This is the mail archive of the guile@cygnus.com mailing list for the guile project.


Index Nav: [Date Index] [Subject Index] [Author Index] [Thread Index]
Message Nav: [Date Prev] [Date Next] [Thread Prev] [Thread Next]

Re: hash table subtleties


Tel <telford@eng.uts.edu.au> writes:

 > > The two key assumptions are that the hash function approximates a
 > > random variable and that the input data is randomly distributed.
 > > Neither is really the case.
 > 
 > I see only one assumption here, the idea of a good hash algorithm
 > is that it converts non-random input data into what looks like a random
 > variable. The distribution of the input data really should not matter.

Well, yes, when phrased that way.  But actually, the hash fcn *is* a
fcn, so the output distribution is a function of the input
distribution.  So, it's actually an issue of how close to uniformly
distributed the output is on the given input distribution.

<snip>

 > OK, how about this proposal (for those who panic about the worst case):
 > Define ``bucket vector utilisation'' as the number of non-empty buckets
 > divided by the total buckets (not a difficult number to keep track of).
 > Determine an upper and lower bound for bucket vector utilisation,
 > grow when you get bigger than the upper bound, shrink when you get less
 > than the lower bound (thus still giving some hysteresis).
 > 
 > In the average case (based on the probability stuff) bucket vector
 > utilisation will be 1 minus the probability of an empty bucket, from
 > Harvey's figures:
 > 
 > table utilisation              bucket vector utilisation
 >       1.0                          0.635
 >       2.0                          0.867
 >       3.0                          0.952
 > 
 > So on the average, choosing upper and lower bounds for bucket
 > vector utilisation is much the same as choosing upper and lower
 > bounds for table utilisation.

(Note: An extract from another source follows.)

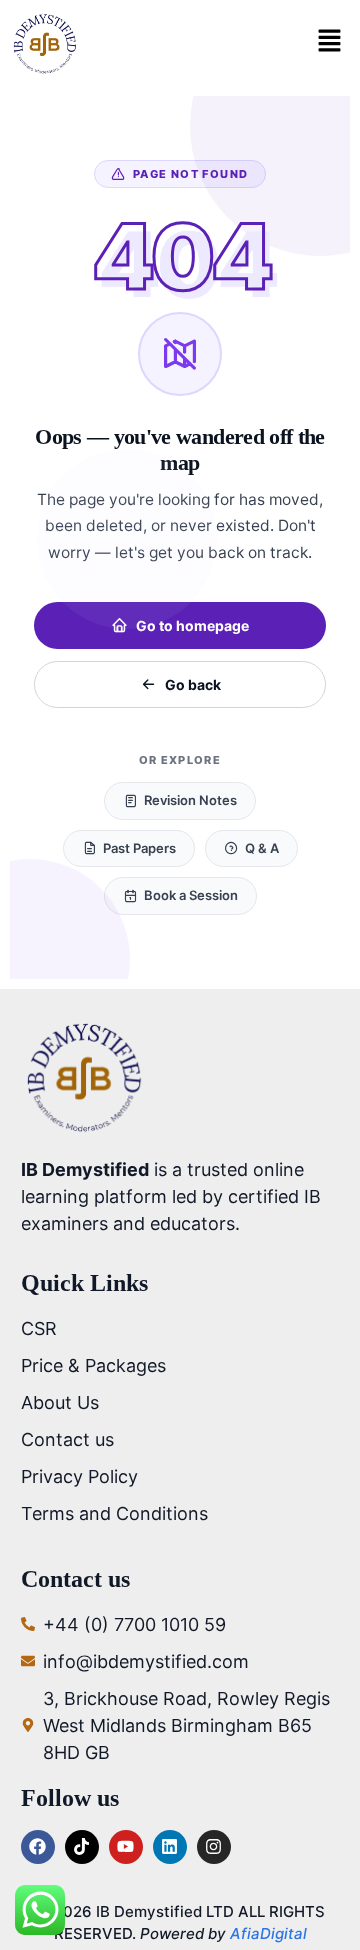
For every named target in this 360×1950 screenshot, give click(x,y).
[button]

You have to make sure that your
 > upper bound is less than 1.0! Finding really good values may take
 > some fiddling but you have the average case covered and you have
 > some theory to make you feel righteous.
 > 
 > On the other hand, in the worst case of all keys falling into
 > the same bucket, the bucket vector utilisation won't change so
 > the table will never grow (i.e. linear performance with no memory loss).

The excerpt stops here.